NPCA submitted the following position to members of the House Committee on Natural Resources Subcommittee on Federal Lands ahead of a hearing scheduled for March 8, 2023.
NPCA appreciates the opportunity to share a summary of national park laws and policies that we believe set the guiding principles for conservation across all federal land management agencies.
Many laws seek to protect and preserve American lands and waters for the sake of future generations. When Congress passed the first law creating a national park, Yellowstone, in 1872, its intent was “a public park or pleasuring ground for the benefit and enjoyment of the people.” The legislation called for subsequent regulations to provide for the “preservation, from injury or spoliation, of all timber, mineral deposits, natural curiosities, or wonders, within the park, and their retention in their natural condition.” This is the root of conservation laws and has been a north star guiding the establishment of hundreds of national park units, wild and scenic rivers, wilderness areas, roadless areas, and many other small and large places of cultural, natural and sacred significance.
After decades of establishing more national parks and monuments, an agency was needed to manage these places of great national significance.
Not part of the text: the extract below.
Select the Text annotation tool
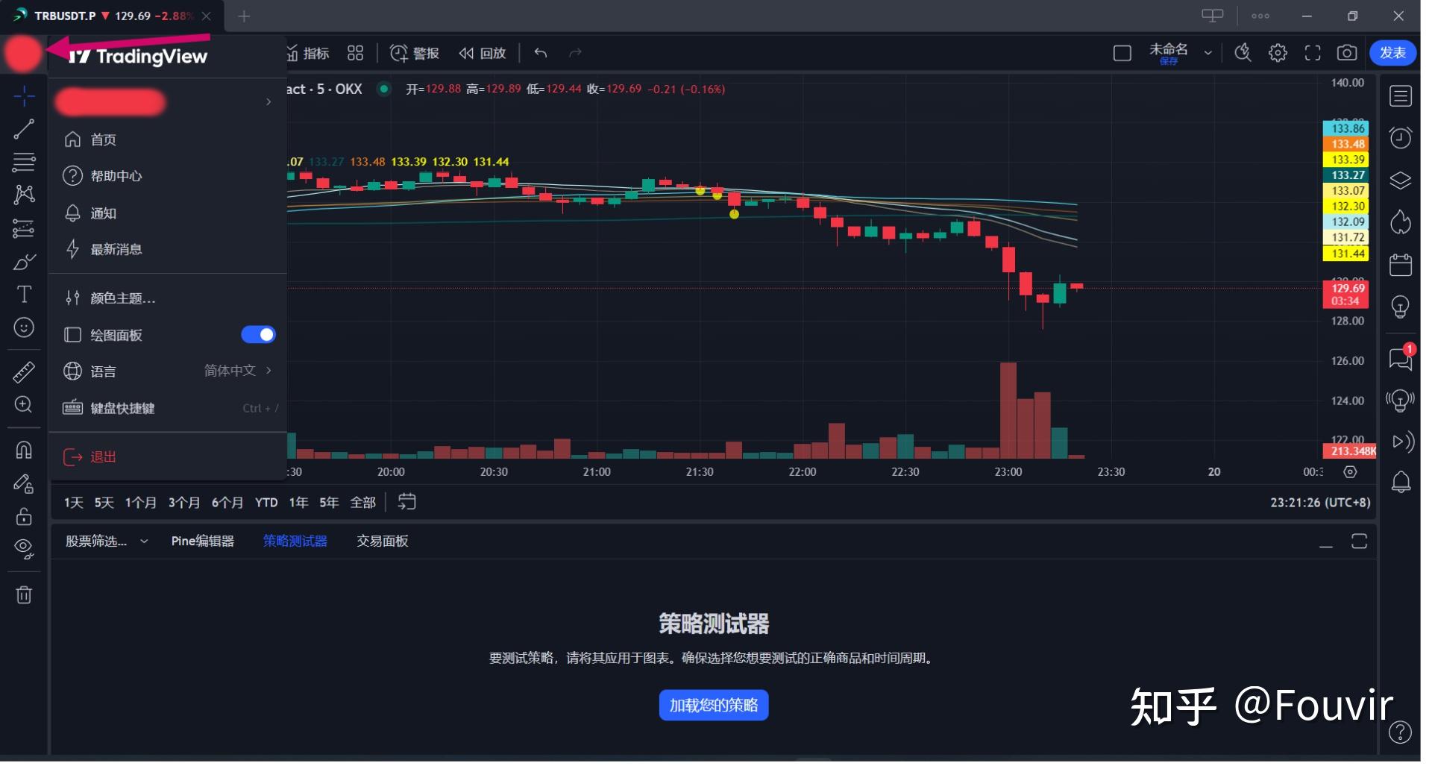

In 1916, Congress enacted the National Park Service (NPS) Organic Act which requires the agency to manage national park units “to conserve the scenery, natural and historic objects, and wild life … and to provide for the enjoyment of the scenery, natural and historic objects, and wild life in such manner and by such means as will leave them unimpaired for the enjoyment of future generations.” The Organic Act asserted conservation as the highest purpose for National Park System units. Subsequently, NPS has promulgated management policies that interpret the agency’s legal duties and obligations in complying with the NPS Organic Act when managing national park units.
The NPS management policies state, “The fundamental purpose of the national park system, established by the Organic Act and reaffirmed by the General Authorities Act, as amended, begins with a mandate to conserve park resources and values. This mandate is independent of the separate prohibition on impairment and applies all the time with respect to all park resources and values, even when there is no risk that any park resources or values may be impaired.” (at 1.4.3). Conservation is intended to maintain a place’s natural condition whether its significance is natural or historical. The place does not need to be threatened by a damaging use or activity in order to be conserved.
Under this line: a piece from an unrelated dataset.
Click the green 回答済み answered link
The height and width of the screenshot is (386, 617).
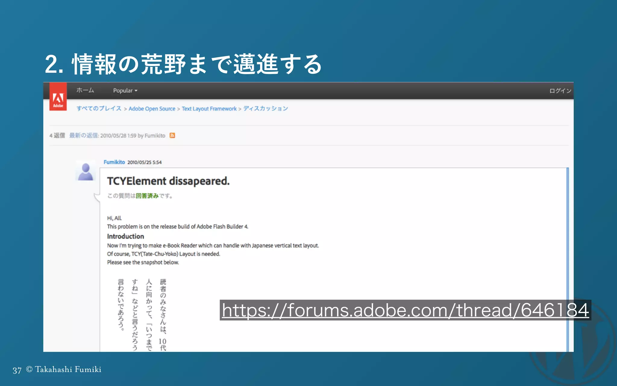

Over the last 150 years, Americans have embraced and encouraged more conservation. This is evident in recent laws like last year’s Omnibus Appropriations bill that added another historical park under the National Park Service to recent Antiquities Act designations including Camp Nelson and Katahdin Woods and Waters National Monuments. It is also evident in National Park Service visitation, with 312 million recreational visits made in 2022, an increase of 15 million visits compared to 2021.
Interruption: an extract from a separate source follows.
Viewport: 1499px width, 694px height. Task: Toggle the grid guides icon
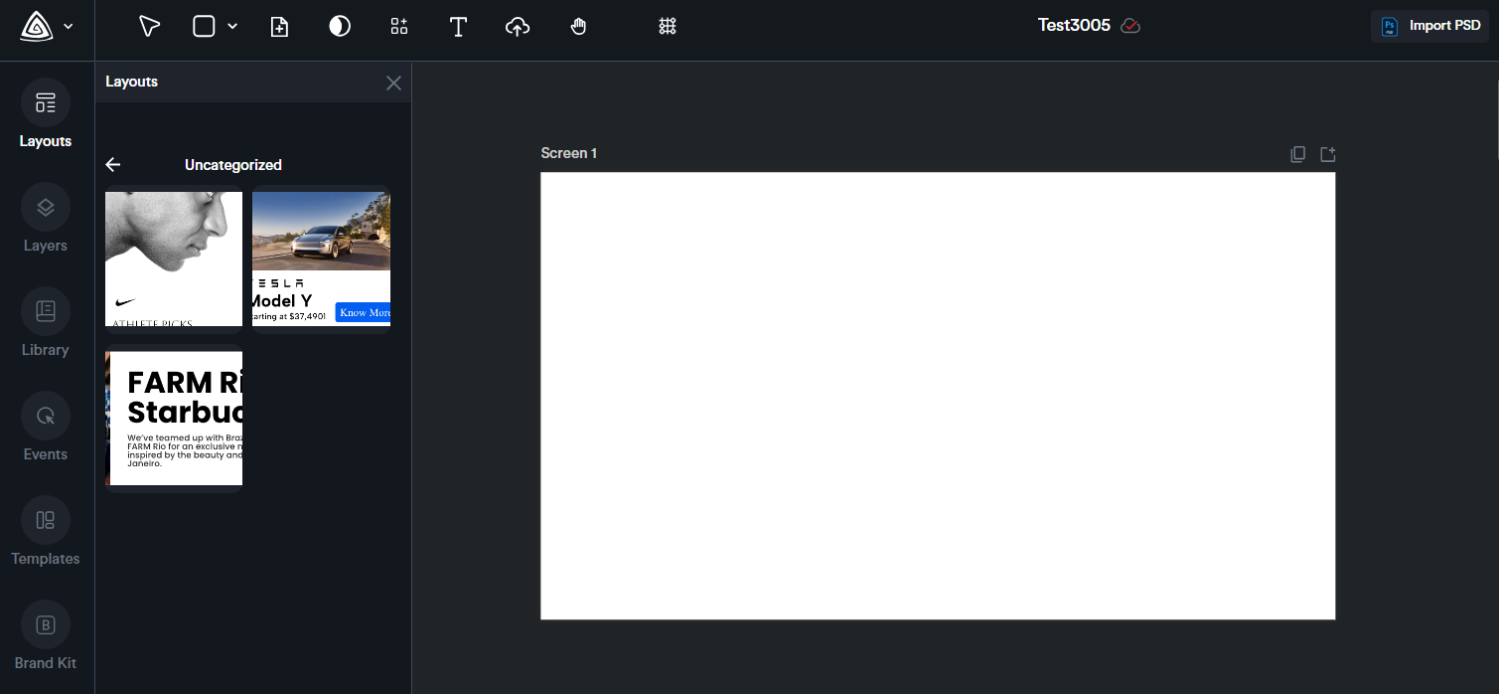coord(668,27)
The 424 units of the National Park System are found in all 50 states, the District of Columbia and US territories. They are just one part of a spectacular public lands system. Other agencies have conservation as a part of their missions and have designated areas for wildlife, cultural resources, and other protections for decades. Conservation has stood the test of time and is more popular than ever. We encourage the committee work with our organization and other conservation groups to continue to grow our conservation legacy in the US.